Your goal:
After reading the records, print them all again exactly as they stand.

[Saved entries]
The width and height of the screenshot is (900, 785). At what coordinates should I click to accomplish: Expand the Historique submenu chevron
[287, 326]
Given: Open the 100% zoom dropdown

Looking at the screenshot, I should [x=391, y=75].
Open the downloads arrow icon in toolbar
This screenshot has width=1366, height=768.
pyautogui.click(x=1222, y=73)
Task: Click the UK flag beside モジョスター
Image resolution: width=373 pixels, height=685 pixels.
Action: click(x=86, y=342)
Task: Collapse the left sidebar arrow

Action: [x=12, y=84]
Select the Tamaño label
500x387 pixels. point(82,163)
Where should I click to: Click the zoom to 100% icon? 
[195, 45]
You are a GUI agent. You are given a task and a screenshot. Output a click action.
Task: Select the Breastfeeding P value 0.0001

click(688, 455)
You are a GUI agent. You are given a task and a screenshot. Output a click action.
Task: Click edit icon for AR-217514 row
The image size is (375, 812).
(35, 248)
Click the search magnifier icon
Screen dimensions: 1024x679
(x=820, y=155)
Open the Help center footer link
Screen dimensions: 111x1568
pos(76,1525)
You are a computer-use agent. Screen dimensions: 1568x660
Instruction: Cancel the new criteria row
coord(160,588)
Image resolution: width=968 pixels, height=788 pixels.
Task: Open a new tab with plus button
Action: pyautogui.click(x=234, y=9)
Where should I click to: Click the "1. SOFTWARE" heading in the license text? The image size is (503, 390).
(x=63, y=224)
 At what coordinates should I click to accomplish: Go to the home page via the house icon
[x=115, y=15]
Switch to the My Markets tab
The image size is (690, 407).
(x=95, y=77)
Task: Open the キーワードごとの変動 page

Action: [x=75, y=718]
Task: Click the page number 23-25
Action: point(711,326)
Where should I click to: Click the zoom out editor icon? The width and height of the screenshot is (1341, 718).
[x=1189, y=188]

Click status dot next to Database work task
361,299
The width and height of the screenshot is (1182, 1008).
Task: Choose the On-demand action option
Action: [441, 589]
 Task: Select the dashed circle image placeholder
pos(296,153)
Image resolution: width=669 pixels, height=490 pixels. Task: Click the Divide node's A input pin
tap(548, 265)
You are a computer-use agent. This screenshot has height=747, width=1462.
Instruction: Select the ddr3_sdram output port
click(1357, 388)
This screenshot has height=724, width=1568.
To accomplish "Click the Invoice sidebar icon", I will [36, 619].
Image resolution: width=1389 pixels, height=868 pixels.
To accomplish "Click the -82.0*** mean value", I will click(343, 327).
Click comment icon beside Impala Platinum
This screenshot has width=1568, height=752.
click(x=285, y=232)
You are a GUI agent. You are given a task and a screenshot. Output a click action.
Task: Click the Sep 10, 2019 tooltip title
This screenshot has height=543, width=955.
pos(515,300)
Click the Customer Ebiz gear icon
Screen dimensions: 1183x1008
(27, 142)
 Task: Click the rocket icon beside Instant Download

Written answer:
The width and height of the screenshot is (900, 785). At what coordinates should I click to accomplish: Expand the Historique submenu chevron
[287, 326]
Given: Open the 100% zoom dropdown

Looking at the screenshot, I should [x=391, y=75].
Open the downloads arrow icon in toolbar
This screenshot has width=1366, height=768.
pyautogui.click(x=1222, y=73)
Task: Click the UK flag beside モジョスター
Image resolution: width=373 pixels, height=685 pixels.
Action: click(x=86, y=342)
Task: Collapse the left sidebar arrow

Action: [x=12, y=84]
Select the Tamaño label
500x387 pixels. point(82,163)
Where should I click to: Click the zoom to 100% icon? 
[195, 45]
You are a GUI agent. You are given a task and a screenshot. Output a click action.
Task: Select the Breastfeeding P value 0.0001

click(688, 455)
You are a GUI agent. You are given a task and a screenshot. Output a click action.
Task: Click edit icon for AR-217514 row
The image size is (375, 812).
(35, 248)
Click the search magnifier icon
Screen dimensions: 1024x679
(x=820, y=155)
Open the Help center footer link
Screen dimensions: 111x1568
pos(76,1525)
You are a computer-use agent. Screen dimensions: 1568x660
Instruction: Cancel the new criteria row
coord(160,588)
Image resolution: width=968 pixels, height=788 pixels.
Task: Open a new tab with plus button
Action: pyautogui.click(x=234, y=9)
Where should I click to: Click the "1. SOFTWARE" heading in the license text? The image size is (503, 390).
(x=63, y=224)
 At what coordinates should I click to accomplish: Go to the home page via the house icon
[x=115, y=15]
Switch to the My Markets tab
The image size is (690, 407).
(x=95, y=77)
Task: Open the キーワードごとの変動 page

Action: [x=75, y=718]
Task: Click the page number 23-25
Action: point(711,326)
Where should I click to: Click the zoom out editor icon? The width and height of the screenshot is (1341, 718).
[x=1189, y=188]

Click status dot next to Database work task
361,299
The width and height of the screenshot is (1182, 1008).
Task: Choose the On-demand action option
Action: [441, 589]
 Task: Select the dashed circle image placeholder
pos(296,153)
Image resolution: width=669 pixels, height=490 pixels. Task: Click the Divide node's A input pin
tap(548, 265)
You are a computer-use agent. This screenshot has height=747, width=1462.
Instruction: Select the ddr3_sdram output port
click(1357, 388)
This screenshot has height=724, width=1568.
To accomplish "Click the Invoice sidebar icon", I will [36, 619].
Image resolution: width=1389 pixels, height=868 pixels.
To accomplish "Click the -82.0*** mean value", I will click(343, 327).
Click comment icon beside Impala Platinum
This screenshot has width=1568, height=752.
click(x=285, y=232)
You are a GUI agent. You are given a task and a screenshot. Output a click action.
Task: Click the Sep 10, 2019 tooltip title
This screenshot has height=543, width=955.
pos(515,300)
Click the Customer Ebiz gear icon
Screen dimensions: 1183x1008
(27, 142)
 Task: Click the rocket icon beside Instant Download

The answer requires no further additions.